In der Kanzlerpartei basteln die Strategen längst an den optimalen Rahmenbedingungen für Schüssels Auftritte. Nur ein fulminanter Kanzler im ORF, glaubt die Parteispitze, könne die notwendigen Prozent Wählerstimmen lukrieren, die der Partei auf den ersten Platz vor der SPÖ fehlen.

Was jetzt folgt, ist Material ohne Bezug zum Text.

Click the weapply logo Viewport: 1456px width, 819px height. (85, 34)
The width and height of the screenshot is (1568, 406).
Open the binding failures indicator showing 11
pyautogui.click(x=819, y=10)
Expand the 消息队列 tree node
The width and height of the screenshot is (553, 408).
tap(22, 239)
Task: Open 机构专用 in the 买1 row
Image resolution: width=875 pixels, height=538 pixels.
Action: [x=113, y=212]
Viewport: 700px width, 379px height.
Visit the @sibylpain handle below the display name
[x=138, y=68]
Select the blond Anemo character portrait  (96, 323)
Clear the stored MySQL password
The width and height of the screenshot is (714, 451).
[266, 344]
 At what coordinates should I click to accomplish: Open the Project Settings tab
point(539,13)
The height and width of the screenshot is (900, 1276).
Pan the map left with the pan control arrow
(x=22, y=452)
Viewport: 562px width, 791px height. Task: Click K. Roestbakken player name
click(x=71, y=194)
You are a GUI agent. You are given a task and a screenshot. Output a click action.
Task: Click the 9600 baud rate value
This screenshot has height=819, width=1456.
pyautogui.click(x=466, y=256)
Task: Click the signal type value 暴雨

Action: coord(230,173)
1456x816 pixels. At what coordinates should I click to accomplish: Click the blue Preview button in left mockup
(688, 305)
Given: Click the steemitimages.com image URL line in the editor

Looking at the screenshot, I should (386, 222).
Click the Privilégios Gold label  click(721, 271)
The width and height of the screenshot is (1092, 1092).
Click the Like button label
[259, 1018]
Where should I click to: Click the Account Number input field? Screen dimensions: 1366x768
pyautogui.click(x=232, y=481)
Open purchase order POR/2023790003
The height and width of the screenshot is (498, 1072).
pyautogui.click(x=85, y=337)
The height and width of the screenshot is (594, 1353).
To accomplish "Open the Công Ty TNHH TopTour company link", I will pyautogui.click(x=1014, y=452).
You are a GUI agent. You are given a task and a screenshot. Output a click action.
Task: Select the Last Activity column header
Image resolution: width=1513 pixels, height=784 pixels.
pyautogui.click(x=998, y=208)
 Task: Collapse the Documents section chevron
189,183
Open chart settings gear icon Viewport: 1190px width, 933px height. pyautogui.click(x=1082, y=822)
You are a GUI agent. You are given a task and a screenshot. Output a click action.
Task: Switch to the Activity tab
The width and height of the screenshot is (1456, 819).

Amerikanische Verhältnisse
ÖVP-Wahlkampfstratege Michael Strugl glaubt, daß zumindest dreißig Prozent der Wahlberechtigten via Bildschirm mit Botschaften zu erreichen sind. Strugl: „Das ist diesmal enorm wichtig.“ Der Wiener Politologe Christian Scheucher, in den vergangenen Jahren für die ÖVP im Kampagneneinsatz, geht sogar noch einen Schritt weiter: „Das wird Ausmaße wie in den USA haben, der absolute Showdown, vor allem das Duell Gusenbauer gegen Schüssel.“ Die Debatten, erklärt der Wissenschaftler, bekommen vor allem durch die Kürze des Wahlkampfs enorme Brisanz. Was auch Meinungsforscher Wolfgang Bachmayer bestätigt. Der OGM-Chef glaubt zudem, daß beim Aufeinandertreffen von Schüssel und Gusenbauer die Entscheidung fällt: „Das ist die Stunde der Wahrheit.“ Und das trotz später Beginnzeit. Entscheidend sei nämlich nicht das Duell selbst, sondern der Tag danach – wie berichten die Medien, wie wird die Debatte am Arbeitsplatz oder am Stammtisch diskutiert. Umso offensiver versuchen die Parteien ihren Kandidaten als den überragenden Sieger zu verkaufen.
Tricks und Tücken
Schon 1971 versuchte der ÖVP-Pressedienst nach der Konfrontation zwischen Bruno Kreisky und Karl Schleinzer, die Öffentlichkeit mit einer „Glückwunschtelegrammflut“ zu beeindrucken. Die SPÖ verwies trocken auf ein Kreisky-Zitat: „Ich blicke der Entscheidung mit Zuversicht entgegen.“ Zwölf Jahre später überraschte der damalige ÖVP-Generalsekretär Michael Graff mit der Aussendung, „drei unabhängige Institute“ würden den VP-Kandidaten Alois Mock als Sieger sehen – am Wahltag jedoch hatte der schwarze Frontmann gegen Altstar Bruno Kreisky das Nachsehen.